**Data extracts**:
===
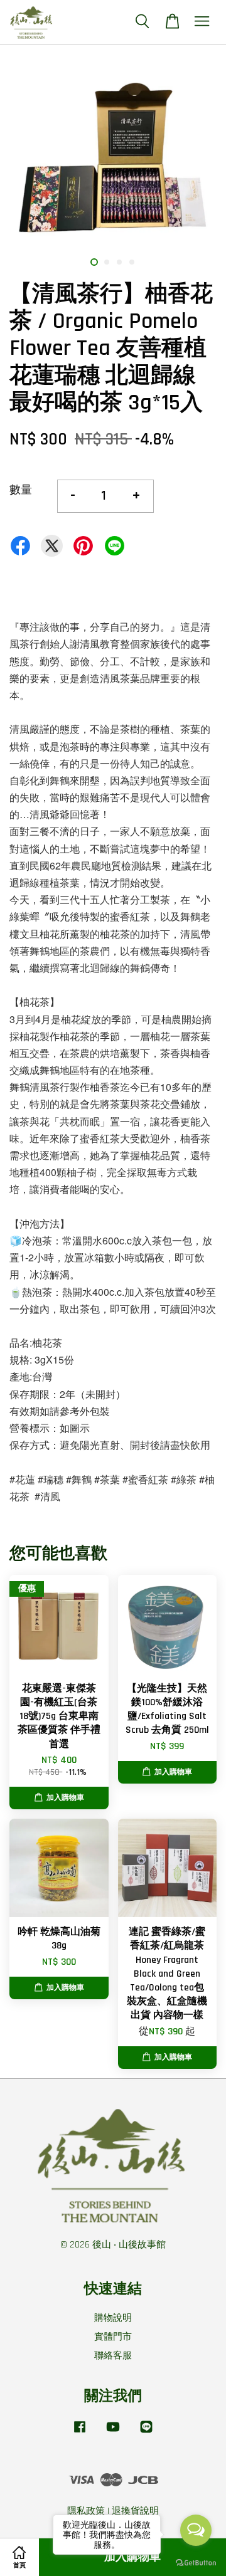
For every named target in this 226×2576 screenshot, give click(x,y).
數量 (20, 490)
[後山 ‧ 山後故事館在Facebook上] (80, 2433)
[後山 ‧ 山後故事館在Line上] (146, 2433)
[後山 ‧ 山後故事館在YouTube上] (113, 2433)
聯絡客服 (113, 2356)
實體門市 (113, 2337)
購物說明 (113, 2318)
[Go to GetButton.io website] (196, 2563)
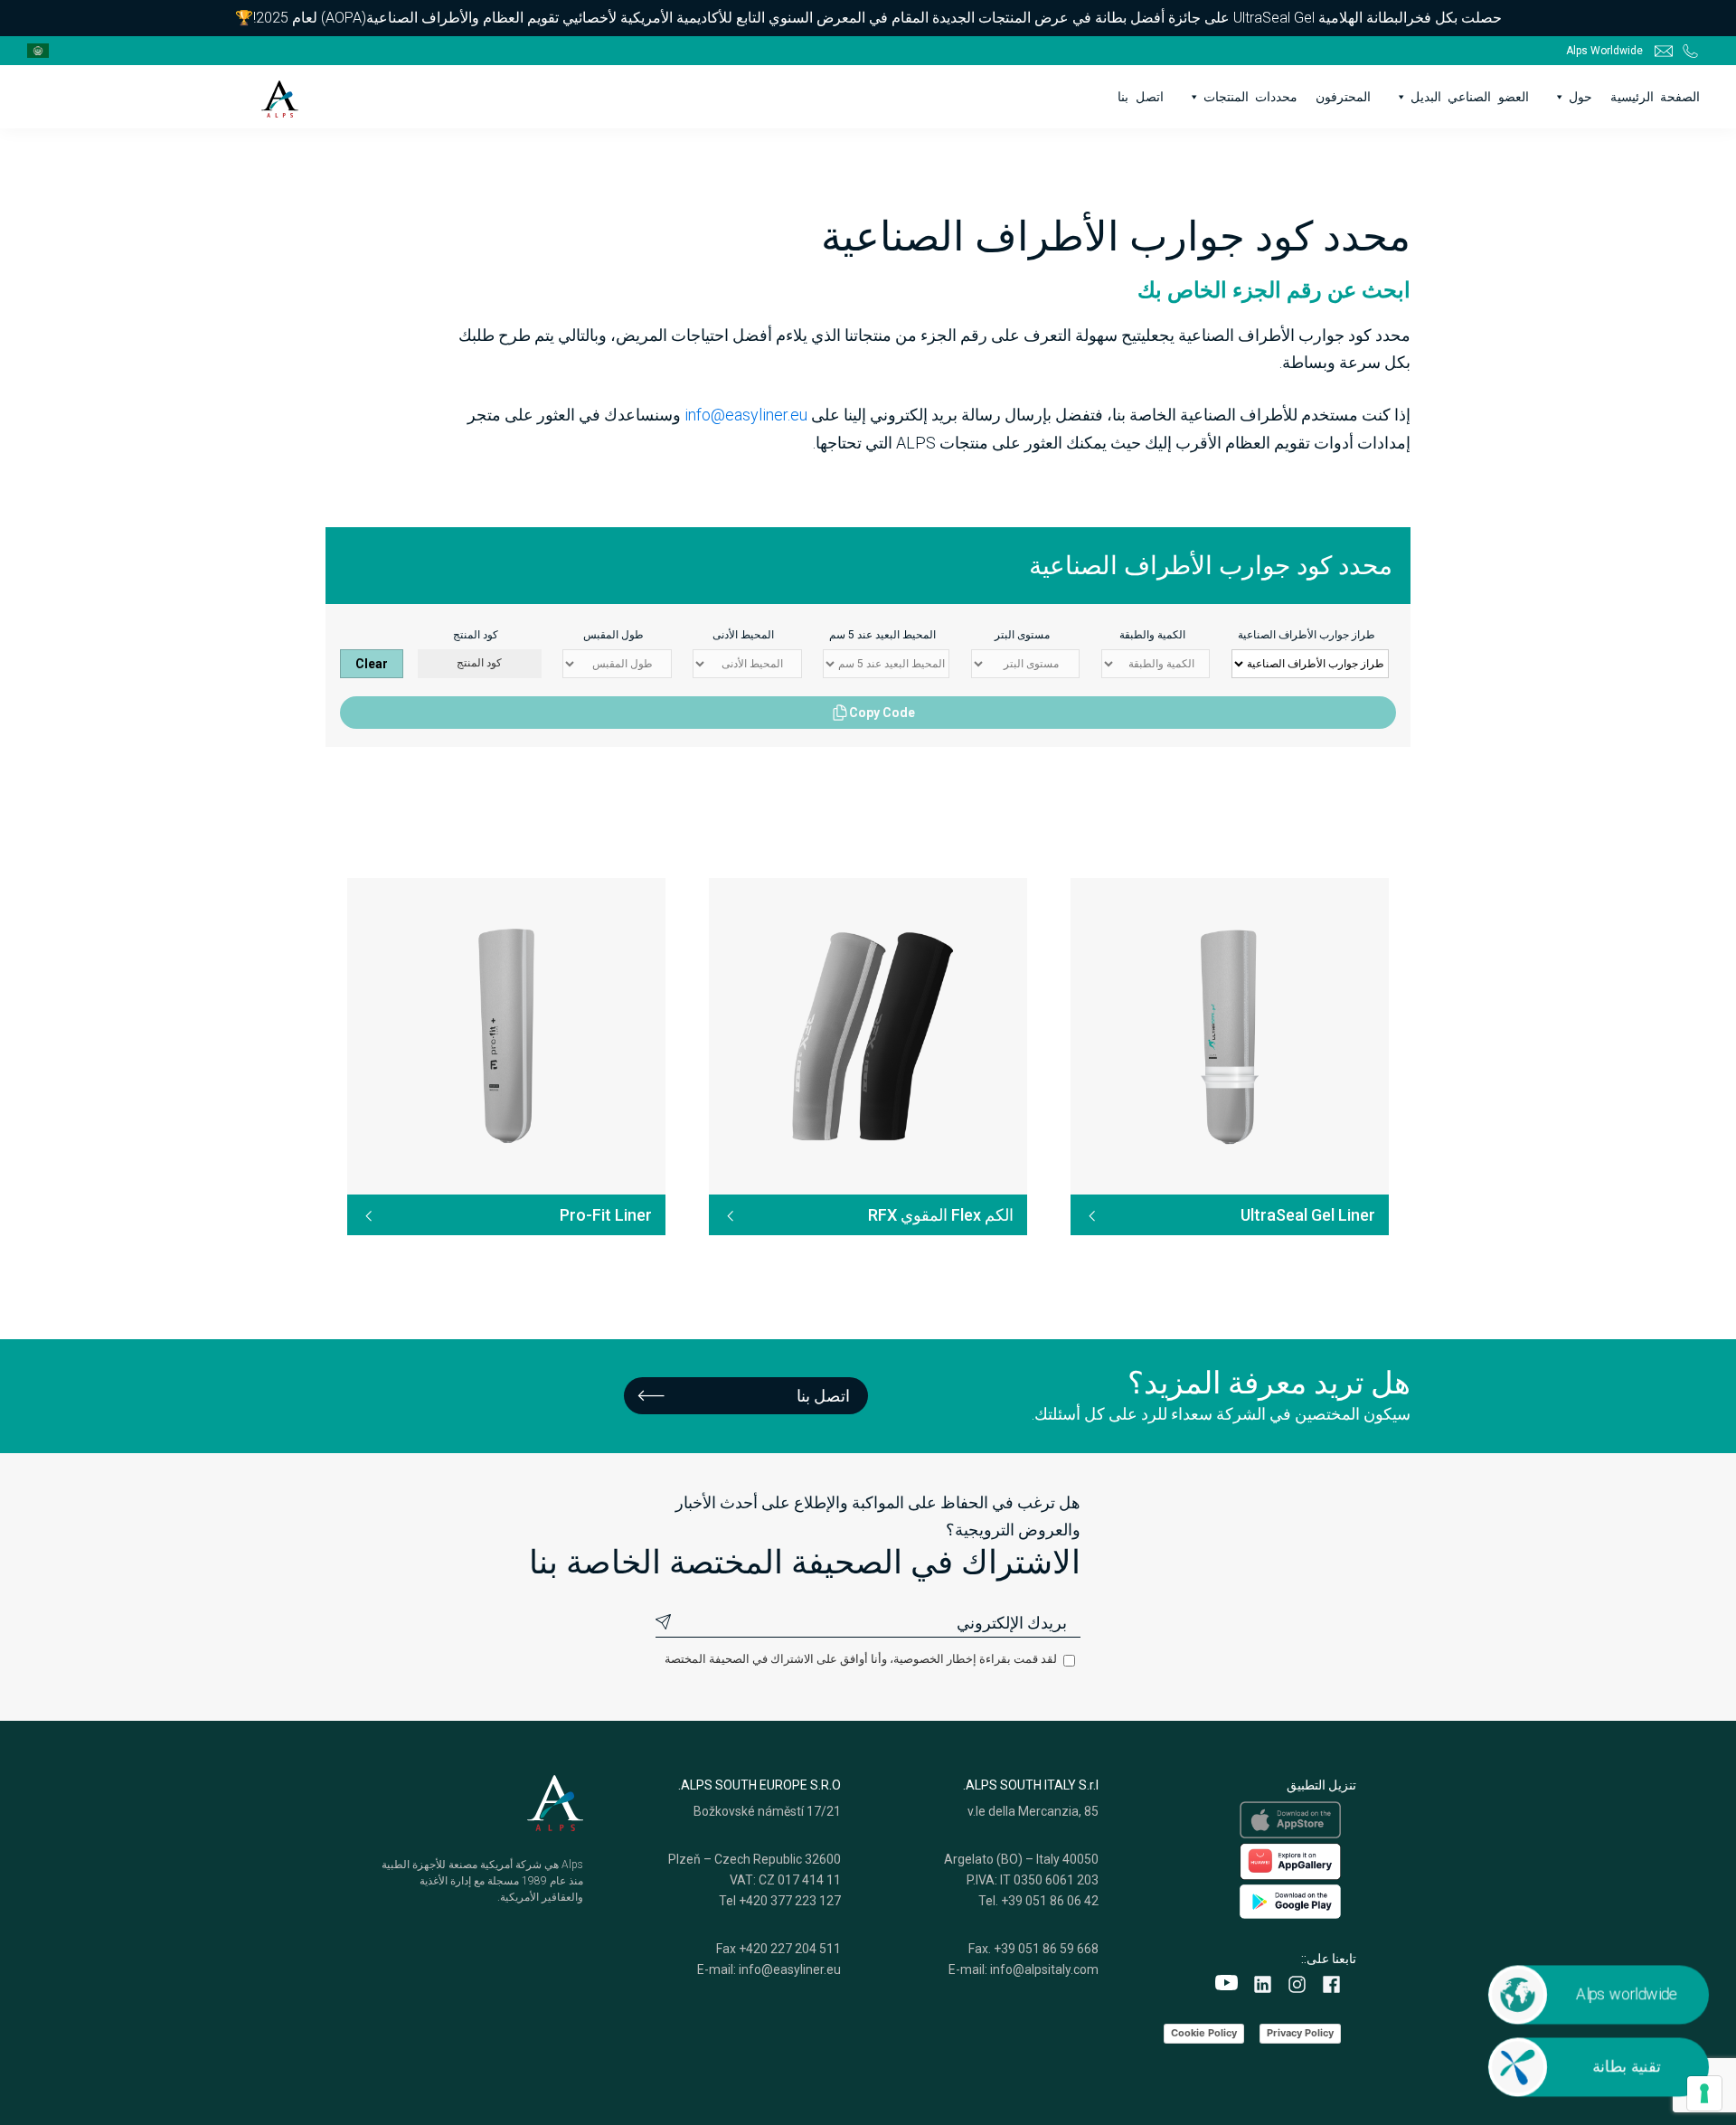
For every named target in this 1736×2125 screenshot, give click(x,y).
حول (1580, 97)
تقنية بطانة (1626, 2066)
===
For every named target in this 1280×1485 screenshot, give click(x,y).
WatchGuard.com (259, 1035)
===
**Required action**: Return, from the data, each line that has the word "named" in it.

**Written response**:
For every named target in this 226×2576 screenshot, give click(x,y).
For every named target in this 1736×2125 screenshot, give click(x,y).
For every named target in this 1280×1485 screenshot, give click(x,y).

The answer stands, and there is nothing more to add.